Repeat the data exactly, please.
*** AVAILABLE DATA Section Begins ***
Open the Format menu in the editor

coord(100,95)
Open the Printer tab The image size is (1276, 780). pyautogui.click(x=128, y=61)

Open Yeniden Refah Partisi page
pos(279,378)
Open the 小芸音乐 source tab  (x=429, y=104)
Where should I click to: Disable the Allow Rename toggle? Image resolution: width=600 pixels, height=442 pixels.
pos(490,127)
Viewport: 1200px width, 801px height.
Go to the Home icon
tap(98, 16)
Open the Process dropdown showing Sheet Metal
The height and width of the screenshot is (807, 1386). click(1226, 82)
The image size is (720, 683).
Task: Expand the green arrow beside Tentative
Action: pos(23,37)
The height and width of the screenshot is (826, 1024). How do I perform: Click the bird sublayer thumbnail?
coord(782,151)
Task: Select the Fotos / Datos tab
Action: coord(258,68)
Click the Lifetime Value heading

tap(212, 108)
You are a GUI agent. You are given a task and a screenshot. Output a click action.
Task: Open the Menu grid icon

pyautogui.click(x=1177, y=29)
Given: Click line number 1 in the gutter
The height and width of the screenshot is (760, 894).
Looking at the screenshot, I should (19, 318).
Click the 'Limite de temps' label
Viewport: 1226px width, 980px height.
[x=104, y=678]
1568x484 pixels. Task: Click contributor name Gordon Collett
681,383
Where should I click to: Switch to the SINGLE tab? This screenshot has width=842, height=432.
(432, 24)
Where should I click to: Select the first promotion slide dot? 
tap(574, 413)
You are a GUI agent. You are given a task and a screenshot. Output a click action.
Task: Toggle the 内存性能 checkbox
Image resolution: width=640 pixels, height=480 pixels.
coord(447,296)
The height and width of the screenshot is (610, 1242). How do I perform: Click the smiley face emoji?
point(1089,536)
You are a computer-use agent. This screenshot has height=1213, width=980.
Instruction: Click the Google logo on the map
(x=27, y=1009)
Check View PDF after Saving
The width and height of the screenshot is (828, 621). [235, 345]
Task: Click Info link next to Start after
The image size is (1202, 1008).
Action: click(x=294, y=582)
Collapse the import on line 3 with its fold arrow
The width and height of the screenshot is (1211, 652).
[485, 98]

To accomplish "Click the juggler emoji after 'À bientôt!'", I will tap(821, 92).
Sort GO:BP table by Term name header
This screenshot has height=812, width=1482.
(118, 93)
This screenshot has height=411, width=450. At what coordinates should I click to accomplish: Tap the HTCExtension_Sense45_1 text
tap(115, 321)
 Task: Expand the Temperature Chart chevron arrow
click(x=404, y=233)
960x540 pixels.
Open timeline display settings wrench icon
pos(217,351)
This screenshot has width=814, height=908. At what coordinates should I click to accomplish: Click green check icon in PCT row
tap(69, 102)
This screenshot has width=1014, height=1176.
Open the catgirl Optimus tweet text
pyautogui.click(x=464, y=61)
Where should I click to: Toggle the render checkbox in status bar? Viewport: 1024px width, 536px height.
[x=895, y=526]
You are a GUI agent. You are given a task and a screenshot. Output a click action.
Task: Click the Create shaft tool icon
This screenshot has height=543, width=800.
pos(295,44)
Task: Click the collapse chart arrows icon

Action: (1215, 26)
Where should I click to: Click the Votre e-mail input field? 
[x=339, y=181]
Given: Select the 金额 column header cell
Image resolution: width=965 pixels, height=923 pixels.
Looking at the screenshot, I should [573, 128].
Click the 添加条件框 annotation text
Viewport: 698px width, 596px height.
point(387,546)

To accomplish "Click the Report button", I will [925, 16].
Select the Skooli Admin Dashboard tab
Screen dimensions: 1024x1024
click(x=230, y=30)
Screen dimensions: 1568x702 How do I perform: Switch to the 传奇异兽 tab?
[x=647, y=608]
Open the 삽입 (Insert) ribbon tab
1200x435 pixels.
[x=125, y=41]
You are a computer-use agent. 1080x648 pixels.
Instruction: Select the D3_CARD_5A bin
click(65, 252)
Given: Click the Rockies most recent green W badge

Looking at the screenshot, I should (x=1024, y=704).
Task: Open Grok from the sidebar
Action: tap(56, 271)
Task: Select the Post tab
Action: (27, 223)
*** AVAILABLE DATA Section Ends ***
▸ FINISHED TASK:
Open the Format menu in the editor

coord(100,95)
Open the Printer tab The image size is (1276, 780). pyautogui.click(x=128, y=61)

Open Yeniden Refah Partisi page
pos(279,378)
Open the 小芸音乐 source tab  (x=429, y=104)
Where should I click to: Disable the Allow Rename toggle? Image resolution: width=600 pixels, height=442 pixels.
pos(490,127)
Viewport: 1200px width, 801px height.
Go to the Home icon
tap(98, 16)
Open the Process dropdown showing Sheet Metal
The height and width of the screenshot is (807, 1386). click(1226, 82)
The image size is (720, 683).
Task: Expand the green arrow beside Tentative
Action: pos(23,37)
The height and width of the screenshot is (826, 1024). How do I perform: Click the bird sublayer thumbnail?
coord(782,151)
Task: Select the Fotos / Datos tab
Action: coord(258,68)
Click the Lifetime Value heading

tap(212, 108)
You are a GUI agent. You are given a task and a screenshot. Output a click action.
Task: Open the Menu grid icon

pyautogui.click(x=1177, y=29)
Given: Click line number 1 in the gutter
The height and width of the screenshot is (760, 894).
Looking at the screenshot, I should (19, 318).
Click the 'Limite de temps' label
Viewport: 1226px width, 980px height.
[x=104, y=678]
1568x484 pixels. Task: Click contributor name Gordon Collett
681,383
Where should I click to: Switch to the SINGLE tab? This screenshot has width=842, height=432.
(432, 24)
Where should I click to: Select the first promotion slide dot? 
tap(574, 413)
You are a GUI agent. You are given a task and a screenshot. Output a click action.
Task: Toggle the 内存性能 checkbox
Image resolution: width=640 pixels, height=480 pixels.
coord(447,296)
The height and width of the screenshot is (610, 1242). How do I perform: Click the smiley face emoji?
point(1089,536)
You are a computer-use agent. This screenshot has height=1213, width=980.
Instruction: Click the Google logo on the map
(x=27, y=1009)
Check View PDF after Saving
The width and height of the screenshot is (828, 621). [235, 345]
Task: Click Info link next to Start after
The image size is (1202, 1008).
Action: click(x=294, y=582)
Collapse the import on line 3 with its fold arrow
The width and height of the screenshot is (1211, 652).
[485, 98]

To accomplish "Click the juggler emoji after 'À bientôt!'", I will tap(821, 92).
Sort GO:BP table by Term name header
This screenshot has height=812, width=1482.
(118, 93)
This screenshot has height=411, width=450. At what coordinates should I click to accomplish: Tap the HTCExtension_Sense45_1 text
tap(115, 321)
 Task: Expand the Temperature Chart chevron arrow
click(x=404, y=233)
960x540 pixels.
Open timeline display settings wrench icon
pos(217,351)
This screenshot has width=814, height=908. At what coordinates should I click to accomplish: Click green check icon in PCT row
tap(69, 102)
This screenshot has width=1014, height=1176.
Open the catgirl Optimus tweet text
pyautogui.click(x=464, y=61)
Where should I click to: Toggle the render checkbox in status bar? Viewport: 1024px width, 536px height.
[x=895, y=526]
You are a GUI agent. You are given a task and a screenshot. Output a click action.
Task: Click the Create shaft tool icon
This screenshot has height=543, width=800.
pos(295,44)
Task: Click the collapse chart arrows icon

Action: (1215, 26)
Where should I click to: Click the Votre e-mail input field? 
[x=339, y=181]
Given: Select the 金额 column header cell
Image resolution: width=965 pixels, height=923 pixels.
Looking at the screenshot, I should [573, 128].
Click the 添加条件框 annotation text
Viewport: 698px width, 596px height.
point(387,546)

To accomplish "Click the Report button", I will [925, 16].
Select the Skooli Admin Dashboard tab
Screen dimensions: 1024x1024
click(x=230, y=30)
Screen dimensions: 1568x702 How do I perform: Switch to the 传奇异兽 tab?
[x=647, y=608]
Open the 삽입 (Insert) ribbon tab
1200x435 pixels.
[x=125, y=41]
You are a computer-use agent. 1080x648 pixels.
Instruction: Select the D3_CARD_5A bin
click(65, 252)
Given: Click the Rockies most recent green W badge

Looking at the screenshot, I should (x=1024, y=704).
Task: Open Grok from the sidebar
Action: tap(56, 271)
Task: Select the Post tab
Action: (27, 223)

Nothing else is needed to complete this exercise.